→ EXTRACT PROVIDED

▼

# Python Pandas
## Filtering and Sorting Data
* 1 - Filter data
 * 1.1 - Ascending/Descending
   * 1.1.1 - Single sorting Index
   * 1.1.2 - Single sorting
   * 1.1.3 - Multiple sorting
 * 1.2 - By condition (equal, smaller or greater than)
   * 1.2.1 - Filter single conditions
       * Pure for python, `.query()` and `.isin()`
   * 1.2.2 - Filter multiple conditions (and, or)
 * 1.3 - Count Values and Unique Values
   * 1.3.1 - Count Values `.value_counts`
   * 1.3.2 - `.nunique` Number of unique observarions
   * 1.3.3 - `.unique` Outputs each unique value
   
[Official Documentation](https://pandas.pydata.org/pandas-docs/stable/index.html)

In [1]:
import pandas as pd
Countries = pd.read_excel('Countries.xlsx', 
                          sheet_name = 'Sheet1', 
                          index_col = 0)

▲

→ ENTRIES
▼

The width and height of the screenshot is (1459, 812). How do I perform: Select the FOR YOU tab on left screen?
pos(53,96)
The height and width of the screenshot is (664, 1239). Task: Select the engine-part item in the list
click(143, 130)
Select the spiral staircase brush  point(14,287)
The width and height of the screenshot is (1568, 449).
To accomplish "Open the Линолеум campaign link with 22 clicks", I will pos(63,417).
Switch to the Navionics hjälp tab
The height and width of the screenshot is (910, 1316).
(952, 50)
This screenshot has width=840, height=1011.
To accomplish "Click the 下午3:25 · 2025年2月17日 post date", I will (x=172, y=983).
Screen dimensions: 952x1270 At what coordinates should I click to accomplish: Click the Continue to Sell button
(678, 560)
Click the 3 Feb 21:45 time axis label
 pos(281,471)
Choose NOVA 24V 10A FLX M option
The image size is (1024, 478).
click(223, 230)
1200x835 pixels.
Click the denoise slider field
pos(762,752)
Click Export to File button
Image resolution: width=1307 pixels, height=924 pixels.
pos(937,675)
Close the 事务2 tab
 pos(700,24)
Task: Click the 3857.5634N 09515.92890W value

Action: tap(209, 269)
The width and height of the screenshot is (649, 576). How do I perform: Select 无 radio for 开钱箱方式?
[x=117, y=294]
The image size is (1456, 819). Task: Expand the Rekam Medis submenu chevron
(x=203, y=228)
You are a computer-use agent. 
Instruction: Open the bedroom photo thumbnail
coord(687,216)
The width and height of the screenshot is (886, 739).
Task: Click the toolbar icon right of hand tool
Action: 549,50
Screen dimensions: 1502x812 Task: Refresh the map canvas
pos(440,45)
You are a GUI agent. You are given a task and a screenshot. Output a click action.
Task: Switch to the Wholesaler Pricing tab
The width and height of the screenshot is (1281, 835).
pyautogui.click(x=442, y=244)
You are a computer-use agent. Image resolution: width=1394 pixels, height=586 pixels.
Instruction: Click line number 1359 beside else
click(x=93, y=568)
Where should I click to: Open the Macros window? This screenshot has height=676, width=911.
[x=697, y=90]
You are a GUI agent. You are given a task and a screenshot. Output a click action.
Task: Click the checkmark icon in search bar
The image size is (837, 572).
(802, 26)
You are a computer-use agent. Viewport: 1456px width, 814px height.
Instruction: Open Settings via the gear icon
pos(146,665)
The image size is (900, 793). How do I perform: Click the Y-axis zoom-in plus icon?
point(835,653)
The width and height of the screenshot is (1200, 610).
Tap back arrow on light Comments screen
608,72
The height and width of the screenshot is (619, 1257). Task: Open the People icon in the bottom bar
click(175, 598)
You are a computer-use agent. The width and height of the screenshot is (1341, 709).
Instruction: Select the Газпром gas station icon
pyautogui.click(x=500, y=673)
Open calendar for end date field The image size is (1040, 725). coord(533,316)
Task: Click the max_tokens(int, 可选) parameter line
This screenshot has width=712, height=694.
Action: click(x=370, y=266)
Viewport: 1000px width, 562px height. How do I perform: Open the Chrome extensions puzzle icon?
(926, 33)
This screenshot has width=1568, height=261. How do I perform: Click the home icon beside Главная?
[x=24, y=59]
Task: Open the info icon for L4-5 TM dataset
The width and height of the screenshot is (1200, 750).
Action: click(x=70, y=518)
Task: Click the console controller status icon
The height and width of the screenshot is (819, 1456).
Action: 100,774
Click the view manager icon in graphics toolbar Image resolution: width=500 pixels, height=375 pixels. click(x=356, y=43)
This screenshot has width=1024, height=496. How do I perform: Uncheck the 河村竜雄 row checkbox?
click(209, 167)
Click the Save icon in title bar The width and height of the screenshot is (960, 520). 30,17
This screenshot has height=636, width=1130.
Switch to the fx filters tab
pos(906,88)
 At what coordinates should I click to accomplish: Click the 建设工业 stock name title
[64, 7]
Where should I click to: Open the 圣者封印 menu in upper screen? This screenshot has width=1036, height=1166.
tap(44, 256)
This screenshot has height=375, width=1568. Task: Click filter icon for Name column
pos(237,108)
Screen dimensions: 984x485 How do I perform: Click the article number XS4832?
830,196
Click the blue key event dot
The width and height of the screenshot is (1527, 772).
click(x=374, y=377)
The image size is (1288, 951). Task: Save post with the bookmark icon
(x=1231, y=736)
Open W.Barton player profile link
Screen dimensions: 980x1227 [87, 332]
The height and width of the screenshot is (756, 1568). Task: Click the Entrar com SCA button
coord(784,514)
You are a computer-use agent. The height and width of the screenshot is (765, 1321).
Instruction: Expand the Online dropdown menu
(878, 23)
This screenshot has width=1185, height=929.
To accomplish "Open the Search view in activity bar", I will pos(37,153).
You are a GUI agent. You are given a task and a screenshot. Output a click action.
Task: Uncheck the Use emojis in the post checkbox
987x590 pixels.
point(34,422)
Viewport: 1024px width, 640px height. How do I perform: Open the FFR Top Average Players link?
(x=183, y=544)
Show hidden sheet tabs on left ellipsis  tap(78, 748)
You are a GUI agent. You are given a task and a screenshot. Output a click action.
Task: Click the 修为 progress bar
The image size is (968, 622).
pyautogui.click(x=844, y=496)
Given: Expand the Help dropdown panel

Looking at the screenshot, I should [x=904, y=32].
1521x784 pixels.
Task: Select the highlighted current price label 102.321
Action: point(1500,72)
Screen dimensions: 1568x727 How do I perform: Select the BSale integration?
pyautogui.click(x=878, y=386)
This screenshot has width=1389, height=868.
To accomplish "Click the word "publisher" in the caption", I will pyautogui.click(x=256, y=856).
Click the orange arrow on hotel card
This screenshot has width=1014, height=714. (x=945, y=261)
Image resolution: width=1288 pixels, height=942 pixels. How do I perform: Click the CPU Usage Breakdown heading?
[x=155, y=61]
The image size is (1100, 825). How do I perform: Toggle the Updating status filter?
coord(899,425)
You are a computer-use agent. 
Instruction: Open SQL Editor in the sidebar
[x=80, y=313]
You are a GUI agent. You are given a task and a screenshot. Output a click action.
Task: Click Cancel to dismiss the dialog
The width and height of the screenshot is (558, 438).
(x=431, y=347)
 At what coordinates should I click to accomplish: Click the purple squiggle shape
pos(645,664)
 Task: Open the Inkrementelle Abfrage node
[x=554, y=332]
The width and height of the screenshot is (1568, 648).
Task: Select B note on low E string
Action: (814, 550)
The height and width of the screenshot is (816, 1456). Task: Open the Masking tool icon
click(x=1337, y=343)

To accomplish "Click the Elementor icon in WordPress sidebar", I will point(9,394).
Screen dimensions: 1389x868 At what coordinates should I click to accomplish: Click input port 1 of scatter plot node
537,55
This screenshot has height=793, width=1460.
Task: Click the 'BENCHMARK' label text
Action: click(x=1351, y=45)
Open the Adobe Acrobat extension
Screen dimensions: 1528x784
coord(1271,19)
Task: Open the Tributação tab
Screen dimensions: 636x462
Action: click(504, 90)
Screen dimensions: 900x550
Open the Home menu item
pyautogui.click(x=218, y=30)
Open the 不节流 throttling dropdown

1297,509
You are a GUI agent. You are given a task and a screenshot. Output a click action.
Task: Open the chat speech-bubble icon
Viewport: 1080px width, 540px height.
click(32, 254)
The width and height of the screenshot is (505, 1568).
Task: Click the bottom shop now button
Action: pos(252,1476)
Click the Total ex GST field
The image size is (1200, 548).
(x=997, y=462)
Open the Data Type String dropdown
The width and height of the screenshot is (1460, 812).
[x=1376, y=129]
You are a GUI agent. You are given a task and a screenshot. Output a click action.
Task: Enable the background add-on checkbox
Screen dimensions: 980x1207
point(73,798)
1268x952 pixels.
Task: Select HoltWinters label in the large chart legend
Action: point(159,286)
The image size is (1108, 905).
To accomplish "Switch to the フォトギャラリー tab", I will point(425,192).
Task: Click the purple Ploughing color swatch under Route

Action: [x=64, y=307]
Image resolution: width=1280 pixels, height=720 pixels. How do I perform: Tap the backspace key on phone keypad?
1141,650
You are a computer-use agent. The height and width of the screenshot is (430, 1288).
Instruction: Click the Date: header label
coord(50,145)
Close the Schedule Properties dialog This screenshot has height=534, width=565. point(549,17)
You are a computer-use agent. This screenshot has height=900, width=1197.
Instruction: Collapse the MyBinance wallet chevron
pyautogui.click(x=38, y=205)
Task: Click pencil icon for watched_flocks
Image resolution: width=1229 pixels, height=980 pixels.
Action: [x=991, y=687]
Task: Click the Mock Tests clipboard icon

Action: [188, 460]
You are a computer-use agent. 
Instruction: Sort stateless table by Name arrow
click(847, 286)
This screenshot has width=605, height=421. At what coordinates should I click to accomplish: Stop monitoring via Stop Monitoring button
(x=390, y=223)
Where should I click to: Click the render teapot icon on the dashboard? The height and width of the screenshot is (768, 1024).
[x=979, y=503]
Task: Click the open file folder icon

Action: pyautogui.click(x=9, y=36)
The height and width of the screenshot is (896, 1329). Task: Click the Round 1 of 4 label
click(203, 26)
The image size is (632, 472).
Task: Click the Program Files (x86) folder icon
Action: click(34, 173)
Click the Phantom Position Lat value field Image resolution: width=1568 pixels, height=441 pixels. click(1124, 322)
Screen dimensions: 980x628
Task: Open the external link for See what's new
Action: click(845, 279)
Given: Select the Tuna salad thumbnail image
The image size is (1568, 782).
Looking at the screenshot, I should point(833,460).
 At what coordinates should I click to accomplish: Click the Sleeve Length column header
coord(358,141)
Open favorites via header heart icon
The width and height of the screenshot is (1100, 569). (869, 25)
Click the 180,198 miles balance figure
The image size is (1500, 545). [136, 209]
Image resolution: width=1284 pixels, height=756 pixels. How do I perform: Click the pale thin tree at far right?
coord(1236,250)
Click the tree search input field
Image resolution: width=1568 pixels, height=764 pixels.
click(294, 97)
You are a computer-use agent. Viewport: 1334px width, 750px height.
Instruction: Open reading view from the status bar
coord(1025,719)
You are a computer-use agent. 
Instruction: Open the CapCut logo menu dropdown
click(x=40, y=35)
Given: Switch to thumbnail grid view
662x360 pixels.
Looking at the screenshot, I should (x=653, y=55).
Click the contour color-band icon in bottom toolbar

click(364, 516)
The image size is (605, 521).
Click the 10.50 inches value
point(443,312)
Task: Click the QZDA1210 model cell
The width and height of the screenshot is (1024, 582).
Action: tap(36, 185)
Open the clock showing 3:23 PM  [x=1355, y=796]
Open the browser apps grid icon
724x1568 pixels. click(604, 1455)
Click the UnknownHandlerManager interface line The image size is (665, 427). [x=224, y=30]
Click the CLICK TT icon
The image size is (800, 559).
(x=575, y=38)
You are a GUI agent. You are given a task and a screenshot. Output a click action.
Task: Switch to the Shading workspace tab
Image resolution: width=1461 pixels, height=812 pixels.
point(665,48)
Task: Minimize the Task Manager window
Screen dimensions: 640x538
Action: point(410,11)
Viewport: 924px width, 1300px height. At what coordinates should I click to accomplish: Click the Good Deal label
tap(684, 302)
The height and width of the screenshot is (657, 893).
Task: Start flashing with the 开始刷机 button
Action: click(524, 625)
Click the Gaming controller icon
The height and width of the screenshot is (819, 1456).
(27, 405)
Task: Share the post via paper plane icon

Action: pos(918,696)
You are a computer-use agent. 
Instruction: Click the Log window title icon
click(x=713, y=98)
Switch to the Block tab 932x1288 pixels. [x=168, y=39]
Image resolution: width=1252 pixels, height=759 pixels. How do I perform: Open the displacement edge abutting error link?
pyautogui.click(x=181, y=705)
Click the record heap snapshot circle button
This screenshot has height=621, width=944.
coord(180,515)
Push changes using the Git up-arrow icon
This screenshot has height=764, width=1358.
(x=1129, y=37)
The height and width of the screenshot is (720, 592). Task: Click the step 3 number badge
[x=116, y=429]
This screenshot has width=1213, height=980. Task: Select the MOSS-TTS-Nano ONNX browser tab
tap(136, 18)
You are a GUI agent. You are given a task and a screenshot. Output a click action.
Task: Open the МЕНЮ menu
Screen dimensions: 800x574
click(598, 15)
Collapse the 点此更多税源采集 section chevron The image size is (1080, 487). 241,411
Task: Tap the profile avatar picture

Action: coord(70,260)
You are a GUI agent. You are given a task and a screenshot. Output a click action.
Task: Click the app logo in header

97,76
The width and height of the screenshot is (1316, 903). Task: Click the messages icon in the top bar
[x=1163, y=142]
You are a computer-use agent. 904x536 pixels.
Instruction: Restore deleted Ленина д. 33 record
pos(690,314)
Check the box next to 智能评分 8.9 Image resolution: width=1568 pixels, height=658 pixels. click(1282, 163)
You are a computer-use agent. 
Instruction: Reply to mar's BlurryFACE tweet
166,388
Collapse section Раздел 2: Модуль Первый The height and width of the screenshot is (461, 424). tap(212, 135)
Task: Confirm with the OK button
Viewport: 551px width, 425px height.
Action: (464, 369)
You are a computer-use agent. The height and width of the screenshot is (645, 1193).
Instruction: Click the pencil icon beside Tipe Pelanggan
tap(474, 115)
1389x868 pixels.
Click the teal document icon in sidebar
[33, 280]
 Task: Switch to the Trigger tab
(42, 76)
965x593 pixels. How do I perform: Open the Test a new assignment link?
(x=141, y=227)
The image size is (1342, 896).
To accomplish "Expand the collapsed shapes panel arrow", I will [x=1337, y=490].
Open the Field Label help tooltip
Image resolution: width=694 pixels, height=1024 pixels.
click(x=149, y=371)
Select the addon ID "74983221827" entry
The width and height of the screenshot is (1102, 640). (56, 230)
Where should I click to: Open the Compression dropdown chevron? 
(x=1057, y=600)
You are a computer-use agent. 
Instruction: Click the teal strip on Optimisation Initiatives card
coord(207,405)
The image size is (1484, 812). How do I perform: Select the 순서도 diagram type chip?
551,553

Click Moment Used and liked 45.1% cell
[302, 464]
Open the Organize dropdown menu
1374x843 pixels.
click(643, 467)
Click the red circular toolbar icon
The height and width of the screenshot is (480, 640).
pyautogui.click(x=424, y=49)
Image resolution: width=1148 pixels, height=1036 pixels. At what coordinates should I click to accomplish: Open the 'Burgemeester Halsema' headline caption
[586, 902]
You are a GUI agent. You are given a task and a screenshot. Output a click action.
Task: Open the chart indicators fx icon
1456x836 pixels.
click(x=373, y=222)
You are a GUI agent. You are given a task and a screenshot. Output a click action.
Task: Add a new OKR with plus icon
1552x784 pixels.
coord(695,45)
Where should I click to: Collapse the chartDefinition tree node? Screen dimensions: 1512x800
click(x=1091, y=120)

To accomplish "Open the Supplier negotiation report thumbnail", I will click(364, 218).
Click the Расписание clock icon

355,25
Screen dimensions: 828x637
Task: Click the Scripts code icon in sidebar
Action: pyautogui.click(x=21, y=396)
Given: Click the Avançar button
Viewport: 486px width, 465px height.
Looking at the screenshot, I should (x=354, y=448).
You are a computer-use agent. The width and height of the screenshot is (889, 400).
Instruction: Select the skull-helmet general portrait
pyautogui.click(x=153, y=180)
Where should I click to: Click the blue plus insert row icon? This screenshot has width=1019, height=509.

▲

→ DIRECTIONS
• 1. Say whether each statement agrees with the Pandas filtering and sorting notebook. Answer yes or no for each, and quote the words of the notebook that decide it.
(a) The spreadsheet is loaded with `pd.read_excel`.
(b) The first column of the sheet is not used as the index.
(c) The section on filtering by multiple conditions covers "and" and "or".
• 2. Write the next part of the Pandas filtering and sorting notebook, picking up right after its last code cell.
The data play no part in what is asked here.

→ RESPONSES IN ORDER
• 1.
(a) Yes: "Countries = pd.read_excel('Countries.xlsx',"
(b) No: "index_col = 0"
(c) Yes: "1.2.2 - Filter multiple conditions (and, or)"

• 2.
# 1 - Filter data
Below section will show how to filter (a) data in ascending or descending order, (b) filter out data from given specified criteria.

## 1.1 - Filter data in ascending/descending order (`Sort` by column)


### 1.1.1 - Single sorting criteria on `Index`

Apply sorting mechanism on `Index` column, order countries in ascending order. With formula `.sort_index()`. By default the function will apply the sorting on a ascending way (i.e.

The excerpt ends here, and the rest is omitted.